Unless you’ve taken a year long sabbatical and have been living on a remote island (lucky you) you’ll have heard of workplace resilience. Recognising that the world of work is in a constant state of flux, many organisations have implemented workplace resilience programmes. But how many of them have really been effective?
What is Resilience?
Well, it’s not something that there is a standard definition for. Defined as ‘the process of negotiating, managing and adapting to significant sources of stress or trauma’ (Windle & Bennett 2011) and ‘the ability of an individual to adjust to adversity, maintain equilibrium … and continue to move on in a positive manner’ (Jackson, Firtko & Edenboriugh (2007). More than simply ‘coping’ Here at Positive Change Guru, we like to think of it as the ability to bounce back.
Can it be Taught?
The good news is that the research suggests, yes, it can (Waite & Richardson, 2004). The question is, how many workplace resilience programmes actually do what they say on the tin?

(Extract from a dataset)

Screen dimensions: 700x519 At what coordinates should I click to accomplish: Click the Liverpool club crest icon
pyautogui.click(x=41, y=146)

Organisations look to resilience programmes during times of turbulence, recognising that change and uncertainty can be a rocky ride for many employees. The more resilient we are, the more able we are to meet these challenges. By nature, workplace programmes are preventative and forward facing, aiming to build resilience before those bumps in the corporate road occur. Unlike mindfulness programmes alone, for example, where stress reduction may be the objective, resilience programmes shine a light on a range of competencies. Typically they promote the development of a profile of skills ranging from positive emotions, meaning, active coping, establishing support and enhancing cognitive flexibility.
Do they Work?
Historically, doubt has been cast on the ‘success’ of many programmes. Either the methodology is weak or the sample group too small to draw any meaningful conclusion. Verification of the efficacy of resilience programmes is not helped by the fact that most of the time, those conducting the research are also delivering the programme. The honest answer is, that for most programmes, the jury is out on how effective they are. But there are ways to make your programme more robust and effective.
How to Create an Effective Programme
If you’re considering a workplace resilience programme, designing one as we speak, or tweaking what you already have to perfection, planning is crucial. Here’s our handy checklist to help you on your way. If you’re working with an external provider, they will be happy to guide you.

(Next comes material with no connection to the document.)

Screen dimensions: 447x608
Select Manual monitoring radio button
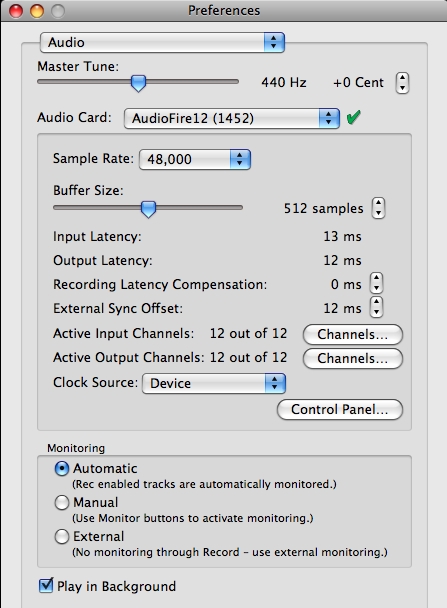(x=62, y=503)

Resilience Programme Checklist
- Ensure organisational support & engage your stakeholders. Buy in is crucial.
- Highlight the business case for promoting employee resilience
- Establish a team of programme champions
- Decide how you will define resilience, what do you expect to see?
- Are there particular health and wellbeing issues your programme is trying to address?
- Take a snapshot of the current picture of your organisation with a needs analysis. Where are you right now?
- Be clear about your objectives and outcomes
- Find the right external partners with expertise and experience in building organisational resilience.
- Measurement is essential, decide how you will evaluate your programme. Will you use qualitative or quantitative measures?
- If you’re collecting quantitive data, will you need a resilience measure, for example the RAW scale? (There are others depending upon what you are measuring.)
- What business benefits are you looking for? e.g. associated cost savings or employee engagement. For example, you may see a reduction in staff turnover or stress related absenteeism and it’s important to capture this to evidence ROI.
- Examine your business practices and systems, do they support resilience or hinder it? Remove obstacles to the programme.
- Model resilient practices and habits – think about sacrifice syndrome. These need to start from the top down, that means your leadership team.
- Let people know about the programme, communicate, using programme champions at all levels of your organisation
Windle G, Bennett KM, Noyes J: A methodological review of resilience measurement scales. Health Qual Life Outcomes. 2011, 9: 8-10.1186/1477-7525-9-8.
Jackson D, Firtko A, Edenborough M: Personal resilience as a strategy for surviving and thriving in the face of workplace adversity: a literature review. J Adv Nurs. 2007, 60: 1-9. 10.1111/j.1365-2648.2007.04412.x.
Gill Crossland-Thackray is a Business Psychologist, Visiting Professor, and PhD Candidate. She is Co-Director of Positive Change Guru with her twin, Viv Thackray-Dutton and Director Of Koru Development. She is a member of British Psychological Association, British Neuroscience Association, Association of Business Psychologists, Chartered Institute of Professional Development and a Continuing Professional Development accredited trainer. She writes for a number of publications including The Guardian, Thrive Global, Ultra Fit & HR Zone and is currently working on her first novel. She divides her time between London and the Lake District. She can be contacted at firstname.lastname@example.org
If you’d like to know more about building a resilient culture or designing a more resilient workplace contact us, Positive Change Guru offer bespoke Resilience at Work programmes and consultancy.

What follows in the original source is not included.